I checked again just to ensure the thing hadn't hidden itself from view. It hadn't.

"No," I said.

"There's a candle in the bedroom," she told me, although I already knew that.

"Yeah," I said, growing more frustrated and perplexed as I searched the mantel for a third time. "There were two of them. I put one in the bedroom and one out here. Remember?"

"Not really," she said. "But if you did, it's got to be somewhere."

"Yeah," I said, scanning every other shelf in the living room and then dropping to the floor to see if it had somehow inexplicably fallen and rolled under our furniture. "It's got to be somewhere."

Turns out, that's not strictly true. Unless, of course, "somewhere" isn't restricted to locations within our house. Because a thorough, 10-minute search of the place may have revealed my need to straighten up more frequently, but no candle.

"Maybe someone walked off with it during Arlie's birthday party," I hypothesized upon my return to the living room and another fruitless search of the mantel. "There were a lot of people coming and going."

"Why would someone take that?" she said.

"I don't know where else it could be. It's just gone."

"Glitch in the matrix," she said.

"A glitch in the matrix," she repeated, then explained that some people rationalize mysterious disappearances and other mundane but mysterious changes in what they believe to be true as something akin to scratches in the vinyl record of reality. Sometimes, when the needle hits these marks, the music skips, then resumes in a slightly different place.

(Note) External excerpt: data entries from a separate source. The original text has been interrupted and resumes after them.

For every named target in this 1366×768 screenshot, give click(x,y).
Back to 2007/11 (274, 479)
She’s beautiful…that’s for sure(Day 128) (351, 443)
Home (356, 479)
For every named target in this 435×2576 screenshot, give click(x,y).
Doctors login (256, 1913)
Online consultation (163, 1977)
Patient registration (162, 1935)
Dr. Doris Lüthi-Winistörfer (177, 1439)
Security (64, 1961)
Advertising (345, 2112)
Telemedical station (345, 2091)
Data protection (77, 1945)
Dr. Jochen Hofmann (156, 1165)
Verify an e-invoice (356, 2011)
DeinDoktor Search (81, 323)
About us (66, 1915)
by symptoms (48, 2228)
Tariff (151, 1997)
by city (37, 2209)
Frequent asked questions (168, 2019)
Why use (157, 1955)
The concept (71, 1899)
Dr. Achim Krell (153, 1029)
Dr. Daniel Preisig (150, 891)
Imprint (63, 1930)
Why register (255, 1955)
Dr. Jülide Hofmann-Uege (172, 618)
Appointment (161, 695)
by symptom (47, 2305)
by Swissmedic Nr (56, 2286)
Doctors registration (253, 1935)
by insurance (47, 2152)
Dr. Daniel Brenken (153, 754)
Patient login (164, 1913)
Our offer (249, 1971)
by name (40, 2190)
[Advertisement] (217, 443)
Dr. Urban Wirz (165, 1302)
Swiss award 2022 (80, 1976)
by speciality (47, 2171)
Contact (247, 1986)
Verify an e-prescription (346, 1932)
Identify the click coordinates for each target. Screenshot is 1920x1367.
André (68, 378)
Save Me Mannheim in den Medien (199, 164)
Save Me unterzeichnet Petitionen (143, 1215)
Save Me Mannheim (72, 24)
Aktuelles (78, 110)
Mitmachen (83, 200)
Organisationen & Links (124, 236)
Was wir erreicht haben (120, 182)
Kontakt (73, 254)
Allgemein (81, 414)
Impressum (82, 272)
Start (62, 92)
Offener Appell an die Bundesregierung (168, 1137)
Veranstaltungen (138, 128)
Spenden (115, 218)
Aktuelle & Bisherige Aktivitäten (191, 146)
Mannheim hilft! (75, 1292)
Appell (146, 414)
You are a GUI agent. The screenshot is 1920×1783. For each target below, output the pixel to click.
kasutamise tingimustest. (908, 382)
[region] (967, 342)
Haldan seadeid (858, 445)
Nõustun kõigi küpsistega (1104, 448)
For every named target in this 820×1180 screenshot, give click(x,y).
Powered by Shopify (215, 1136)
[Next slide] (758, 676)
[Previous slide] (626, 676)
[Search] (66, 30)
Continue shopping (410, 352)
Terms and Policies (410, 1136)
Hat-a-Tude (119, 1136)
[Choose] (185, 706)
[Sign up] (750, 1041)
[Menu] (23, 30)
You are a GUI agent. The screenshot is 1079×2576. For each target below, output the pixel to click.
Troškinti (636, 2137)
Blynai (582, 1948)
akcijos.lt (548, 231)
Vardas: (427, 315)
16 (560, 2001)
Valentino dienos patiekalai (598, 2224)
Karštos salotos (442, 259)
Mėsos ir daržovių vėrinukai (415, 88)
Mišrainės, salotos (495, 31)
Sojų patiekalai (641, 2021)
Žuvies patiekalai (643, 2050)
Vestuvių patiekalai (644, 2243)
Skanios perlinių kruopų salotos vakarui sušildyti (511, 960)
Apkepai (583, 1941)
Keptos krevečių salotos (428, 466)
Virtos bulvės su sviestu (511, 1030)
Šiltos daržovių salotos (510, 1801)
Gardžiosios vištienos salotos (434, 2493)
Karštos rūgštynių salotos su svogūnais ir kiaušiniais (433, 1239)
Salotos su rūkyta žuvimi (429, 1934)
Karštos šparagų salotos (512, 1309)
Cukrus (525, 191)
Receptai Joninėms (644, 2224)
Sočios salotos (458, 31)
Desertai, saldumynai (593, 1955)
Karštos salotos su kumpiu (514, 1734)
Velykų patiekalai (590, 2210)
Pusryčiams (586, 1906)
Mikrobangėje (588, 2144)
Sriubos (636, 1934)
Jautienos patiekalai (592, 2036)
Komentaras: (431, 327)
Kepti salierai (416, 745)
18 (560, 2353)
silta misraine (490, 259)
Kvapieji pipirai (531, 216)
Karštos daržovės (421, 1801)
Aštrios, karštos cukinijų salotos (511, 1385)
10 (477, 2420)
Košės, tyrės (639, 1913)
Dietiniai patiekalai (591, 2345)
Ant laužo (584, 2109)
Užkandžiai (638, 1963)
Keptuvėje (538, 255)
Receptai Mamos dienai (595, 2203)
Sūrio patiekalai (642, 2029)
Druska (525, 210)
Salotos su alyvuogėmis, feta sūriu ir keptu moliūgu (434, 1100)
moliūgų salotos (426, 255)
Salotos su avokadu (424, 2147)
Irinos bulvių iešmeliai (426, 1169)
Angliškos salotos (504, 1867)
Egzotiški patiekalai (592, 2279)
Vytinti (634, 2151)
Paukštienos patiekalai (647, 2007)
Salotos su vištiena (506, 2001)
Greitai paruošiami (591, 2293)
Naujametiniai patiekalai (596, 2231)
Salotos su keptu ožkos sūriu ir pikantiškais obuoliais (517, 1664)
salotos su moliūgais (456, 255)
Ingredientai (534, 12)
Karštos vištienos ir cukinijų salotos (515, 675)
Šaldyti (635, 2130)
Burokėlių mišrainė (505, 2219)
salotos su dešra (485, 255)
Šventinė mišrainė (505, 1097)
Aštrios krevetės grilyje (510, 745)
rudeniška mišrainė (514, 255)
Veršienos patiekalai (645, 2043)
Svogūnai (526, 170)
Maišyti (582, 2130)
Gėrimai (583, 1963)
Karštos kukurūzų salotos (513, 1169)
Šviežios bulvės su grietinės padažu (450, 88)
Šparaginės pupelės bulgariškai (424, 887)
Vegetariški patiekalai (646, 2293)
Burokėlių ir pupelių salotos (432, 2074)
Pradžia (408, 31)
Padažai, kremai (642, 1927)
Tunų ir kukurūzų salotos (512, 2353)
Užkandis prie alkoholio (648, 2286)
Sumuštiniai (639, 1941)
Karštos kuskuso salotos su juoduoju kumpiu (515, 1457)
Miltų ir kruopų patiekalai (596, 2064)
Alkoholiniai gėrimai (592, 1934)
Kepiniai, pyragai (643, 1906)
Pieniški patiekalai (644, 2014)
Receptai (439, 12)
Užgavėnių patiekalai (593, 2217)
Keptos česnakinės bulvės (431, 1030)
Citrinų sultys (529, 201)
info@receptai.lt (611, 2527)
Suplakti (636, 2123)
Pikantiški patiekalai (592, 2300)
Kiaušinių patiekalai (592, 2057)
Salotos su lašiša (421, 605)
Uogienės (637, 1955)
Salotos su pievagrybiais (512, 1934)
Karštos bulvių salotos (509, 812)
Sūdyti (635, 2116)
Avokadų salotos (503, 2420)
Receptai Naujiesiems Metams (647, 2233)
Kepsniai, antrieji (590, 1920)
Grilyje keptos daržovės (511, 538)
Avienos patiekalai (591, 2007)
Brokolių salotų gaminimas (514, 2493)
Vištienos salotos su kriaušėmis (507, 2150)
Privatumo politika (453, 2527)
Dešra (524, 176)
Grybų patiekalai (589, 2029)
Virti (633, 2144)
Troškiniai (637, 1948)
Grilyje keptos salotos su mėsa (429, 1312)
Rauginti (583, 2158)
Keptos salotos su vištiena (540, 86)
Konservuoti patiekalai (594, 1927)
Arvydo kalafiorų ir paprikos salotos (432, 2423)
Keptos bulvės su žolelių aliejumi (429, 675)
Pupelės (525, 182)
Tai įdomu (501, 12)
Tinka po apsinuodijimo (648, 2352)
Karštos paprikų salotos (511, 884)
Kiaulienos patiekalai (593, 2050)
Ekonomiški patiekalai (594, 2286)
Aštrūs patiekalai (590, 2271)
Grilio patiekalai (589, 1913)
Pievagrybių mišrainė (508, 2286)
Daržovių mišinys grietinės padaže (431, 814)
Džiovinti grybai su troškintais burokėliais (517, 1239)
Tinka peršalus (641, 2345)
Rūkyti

"So, a blip in reality has caused our candle to disappear?" I said.

"Could be," she said, and then, "Why don't you just get the candle from the bedroom and move it out here?"

A few moments later, I returned from the bedroom and placed the glass-enclosed candle on the mantel where I know for certain its twin had been just days before. I flicked a match alight and set the wick to burning. I stood there for a few silent moments and watched the flame dance.

"Where could that candle be?" I said to no one in particular.

"Maybe it'll turn up," she said, clearly unconcerned by the potential deviation in our understood reality.

"Yeah," I said. "Maybe."

But as the overpowering scent of something that smelled nothing like dead fish or bear droppings filled my nose, I couldn't help but wonder if that was true.